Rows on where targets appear
● ● ● ●
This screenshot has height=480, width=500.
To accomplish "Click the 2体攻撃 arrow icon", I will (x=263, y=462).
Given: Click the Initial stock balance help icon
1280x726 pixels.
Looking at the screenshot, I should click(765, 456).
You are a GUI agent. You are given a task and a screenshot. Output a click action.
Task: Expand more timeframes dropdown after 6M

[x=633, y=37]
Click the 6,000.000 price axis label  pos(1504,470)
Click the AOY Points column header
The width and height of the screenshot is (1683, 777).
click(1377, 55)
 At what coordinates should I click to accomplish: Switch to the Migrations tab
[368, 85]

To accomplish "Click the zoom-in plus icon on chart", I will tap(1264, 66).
● ● ● ●
### Task requirements
Swap "help icon" for "info icon" in the rows above and copy them out again with nothing else changed.

### Exercise solution
This screenshot has height=480, width=500.
To accomplish "Click the 2体攻撃 arrow icon", I will (x=263, y=462).
Given: Click the Initial stock balance info icon
1280x726 pixels.
Looking at the screenshot, I should click(765, 456).
You are a GUI agent. You are given a task and a screenshot. Output a click action.
Task: Expand more timeframes dropdown after 6M

[x=633, y=37]
Click the 6,000.000 price axis label  pos(1504,470)
Click the AOY Points column header
The width and height of the screenshot is (1683, 777).
click(1377, 55)
 At what coordinates should I click to accomplish: Switch to the Migrations tab
[368, 85]

To accomplish "Click the zoom-in plus icon on chart", I will tap(1264, 66).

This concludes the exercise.